Operate a supercomputer for ATLAS
The ATLAS Collaboration uses a global network of data centers – the Global LHC Computing Grid – to perform data processing and analysis. These data centers are typically built from commodity hardware to perform the full spectrum of ATLAS data processing, from reducing the raw data coming out of the detector to a manageable size, to producing plots for publication.
While the grid’s distributed approach has proven to be very successful, ATLAS researchers are also exploring the potential of high-performance computing (HPC) centers. HPC harnesses the power of purpose-built supercomputers from specialized hardware and is widely used in other scientific disciplines.
However, HPC poses significant challenges for taking ATLAS data. First, access to supercomputers is usually strictly limited, with connections to HPC compute nodes severely restricted or non-existent. Second, the processor architecture may not be suitable for ATLAS software and the installation of any required local software may be tightly controlled. Third, the system may only allow very large jobs using several thousand nodes, which is atypical of an ATLAS workflow. Finally, the HPC may be geographically distant from the storage hosting the ATLAS data, which may cause network problems.

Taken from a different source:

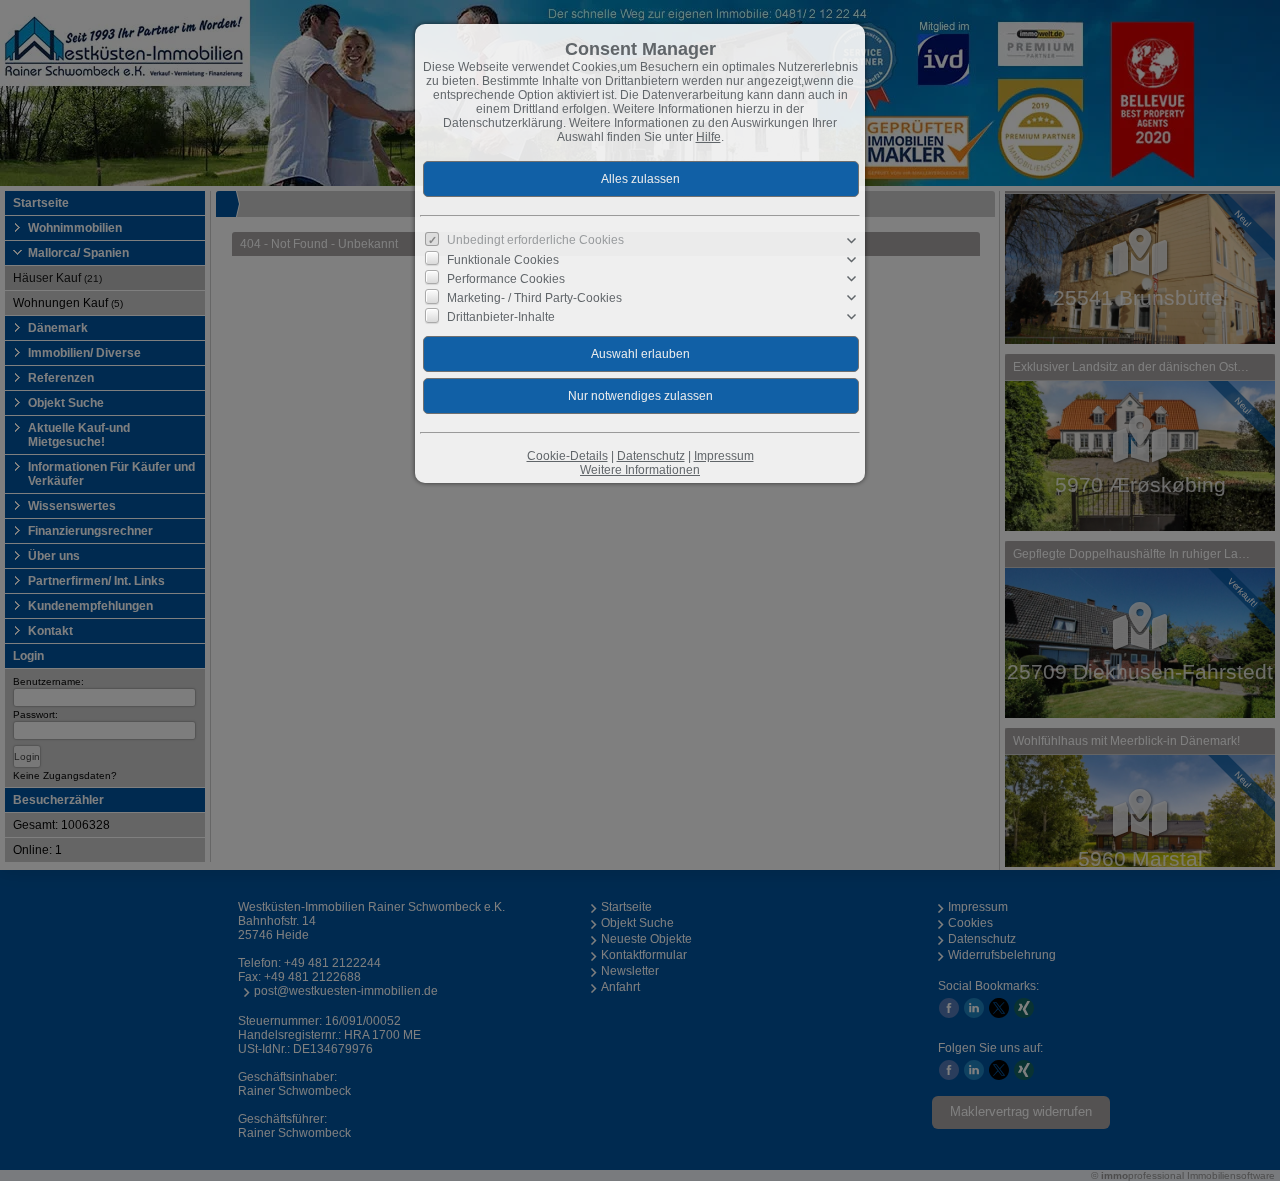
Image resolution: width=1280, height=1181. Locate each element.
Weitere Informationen (640, 470)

Despite these challenges, ATLAS collaborators have successfully exploited HPC over the past few years, including several topping the famous Top500 list of supercomputers. Technological barriers were overcome by isolating the main computation from the parts requiring network access, such as data transfer. Software issues have been addressed through the use of container technology, which allows ATLAS software to run on any operating system, and the development of “edge services”, which enable computations to run in offline mode without needing to contact external services.
The most recent HPC to process ATLAS data is Vega, the first new petascale EuroHPC JU machine, housed at the Institute of Information Sciences in Maribor, Slovenia (see Figure 1). Vega began operations in April 2021 and consists of 960 nodes, each containing 128 physical processor cores, for a total of 122,800 physical cores or 245,760 logical cores. To put that into perspective, the total number of cores provided to ATLAS from grid resources is around 300,000 cores.
The Vega supercomputer in Slovenia is the newest HPC to process data from the ATLAS experiment.
Due to close ties with the ATLAS community of physicists in Slovenia, some of whom were heavily involved in the design and commissioning of Vega, the ATLAS collaboration was one of the first users to be granted grants official times. This benefited both the ATLAS collaboration, which was able to take advantage of a significant additional resource, and Vega, which received a steady and well-understood stream of work to help it in the commissioning phase.
As shown in Figure 2, Vega was almost continuously full of ATLAS jobs from the time it was activated, and periods when fewer jobs are running are due to either other users on Vega or a lack of ATLAS work to be submitted. This enormous additional computing power – essentially doubling ATLAS’s available resources – was invaluable, allowing multiple large-scale data processing campaigns to run in parallel. Thus, the ATLAS collaboration is heading towards the restart of the LHC with a fully updated Run-2 dataset and the corresponding simulations, many of which have been significantly extended in terms of statistics thanks to the additional resources provided by Vega.
It is a testament to the robustness of ATLAS’ distributed computing systems that they could be extended to a single site equivalent in size to the entire grid. While Vega will eventually be devoted to other scientific projects, a part will continue to be dedicated to ATLAS. Moreover, the successful experience shows that ATLAS members (and their data) are ready to jump on the next available HPC and exploit its full potential!